Коридорный поклонился и вышел.
Елизавета Михайловна укоризненно посмотрела на мужа:
— А не сделал ли ты оплошности, назвав свою настоящую фамилию? Я ведь прописалась по оставшемуся у нас паспорту бывшей у меня в прошлом году горничной Дуняши.
Догерти сам чувствовал, что сделал ошибку; но, желая ободрить жену ответил:
— Ерунда! Мало ли теперь странствует по России разных капитанов; да и кто обо мне знает!
Он развернул газету и начал читать.
— Вот те и раз! — проговорил растерянно.
— Что такое? — взволновалась Елизавета Михайловна.

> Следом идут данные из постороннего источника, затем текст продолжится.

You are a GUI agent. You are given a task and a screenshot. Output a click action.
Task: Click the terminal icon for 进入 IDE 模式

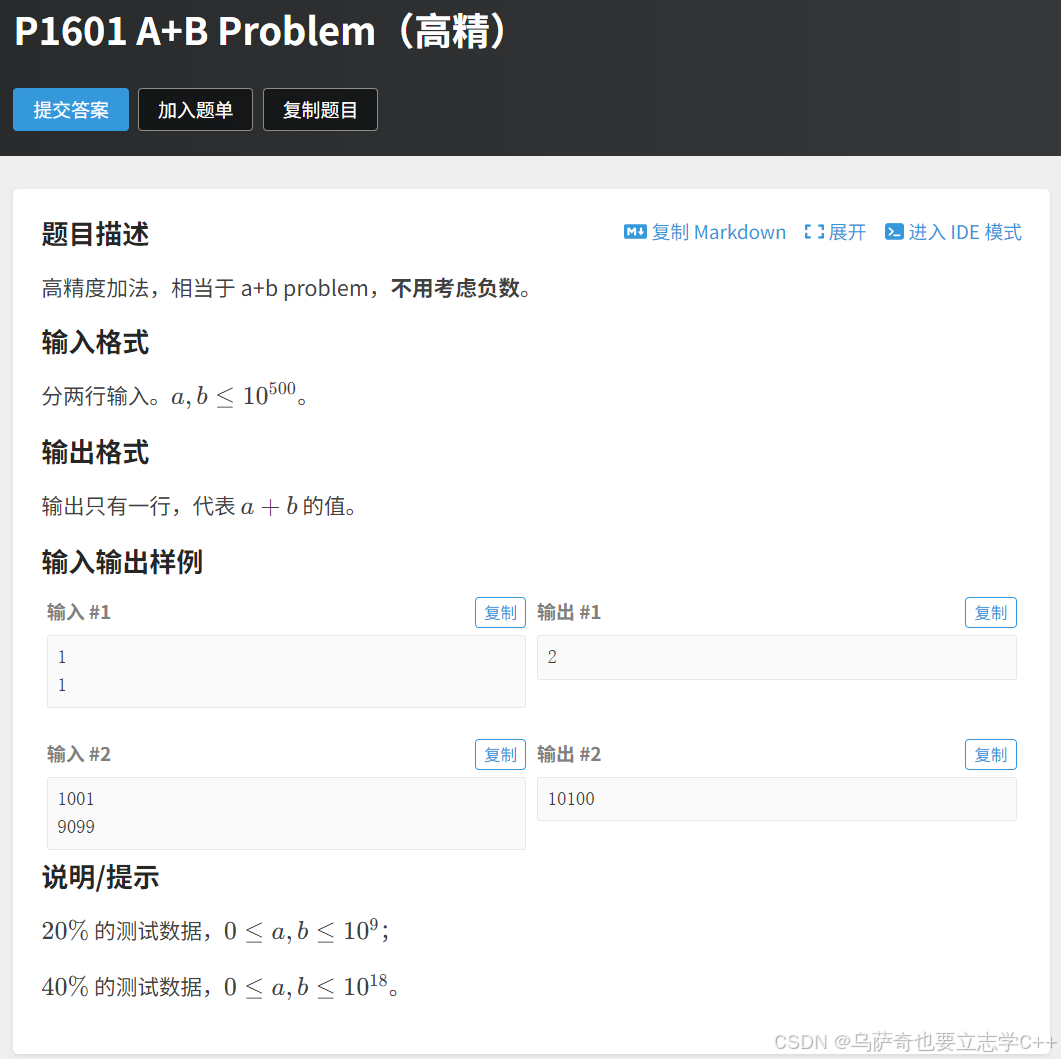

— Вот, смотри! — указал ей муж место в газете: «События в Нижнем Новгороде». В газете весьма правдиво, но в большевистском освещении, было описано то что произошло в Нижнем за последнее время, роль капитана Догерти и его таинственное исчезновение.
Елизавета Михайловна всплеснула руками:
— Да ведь наша гостиница тотчас должна уведомить полицию, что ты остановился здесь.
Супруги Догерти немедленно собрались, благо вещей у них было очень мало, — оставили деньги «за постой» на столе по приблизительному подсчету и вышли из меблированных комнат с тем, чтобы больше никогда в них не возвращаться.
9
Муха.
— А какая же дальнейшая судьба действующих лиц?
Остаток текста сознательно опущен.